The answer must be every line of the records below that contains the word "レビュー", copied out.

Task inputs –
* * * *

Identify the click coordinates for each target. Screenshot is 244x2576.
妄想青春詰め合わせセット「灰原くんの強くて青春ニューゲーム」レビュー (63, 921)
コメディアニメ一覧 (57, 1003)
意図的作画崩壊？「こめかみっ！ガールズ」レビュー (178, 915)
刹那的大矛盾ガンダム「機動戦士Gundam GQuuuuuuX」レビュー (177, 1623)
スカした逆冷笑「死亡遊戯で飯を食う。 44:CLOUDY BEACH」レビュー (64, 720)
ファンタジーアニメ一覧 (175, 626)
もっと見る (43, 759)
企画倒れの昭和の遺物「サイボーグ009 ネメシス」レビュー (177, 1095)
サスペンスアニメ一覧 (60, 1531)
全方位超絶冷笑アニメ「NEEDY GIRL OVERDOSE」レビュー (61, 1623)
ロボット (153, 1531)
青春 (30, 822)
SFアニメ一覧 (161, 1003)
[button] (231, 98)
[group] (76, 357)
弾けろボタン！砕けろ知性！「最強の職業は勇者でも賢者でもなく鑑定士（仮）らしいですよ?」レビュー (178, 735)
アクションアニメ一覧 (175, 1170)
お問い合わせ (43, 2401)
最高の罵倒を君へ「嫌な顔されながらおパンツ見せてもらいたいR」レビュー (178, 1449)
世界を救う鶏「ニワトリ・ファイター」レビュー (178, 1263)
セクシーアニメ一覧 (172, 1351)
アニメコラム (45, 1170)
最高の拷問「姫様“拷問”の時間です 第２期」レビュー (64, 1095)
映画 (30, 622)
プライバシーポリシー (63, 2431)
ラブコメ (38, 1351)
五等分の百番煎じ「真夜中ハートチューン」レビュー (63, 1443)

* * * *

Solution for this task –
妄想青春詰め合わせセット「灰原くんの強くて青春ニューゲーム」レビュー (63, 921)
意図的作画崩壊？「こめかみっ！ガールズ」レビュー (178, 915)
刹那的大矛盾ガンダム「機動戦士Gundam GQuuuuuuX」レビュー (177, 1623)
スカした逆冷笑「死亡遊戯で飯を食う。 44:CLOUDY BEACH」レビュー (64, 720)
企画倒れの昭和の遺物「サイボーグ009 ネメシス」レビュー (177, 1095)
全方位超絶冷笑アニメ「NEEDY GIRL OVERDOSE」レビュー (61, 1623)
弾けろボタン！砕けろ知性！「最強の職業は勇者でも賢者でもなく鑑定士（仮）らしいですよ?」レビュー (178, 735)
最高の罵倒を君へ「嫌な顔されながらおパンツ見せてもらいたいR」レビュー (178, 1449)
世界を救う鶏「ニワトリ・ファイター」レビュー (178, 1263)
最高の拷問「姫様“拷問”の時間です 第２期」レビュー (64, 1095)
五等分の百番煎じ「真夜中ハートチューン」レビュー (63, 1443)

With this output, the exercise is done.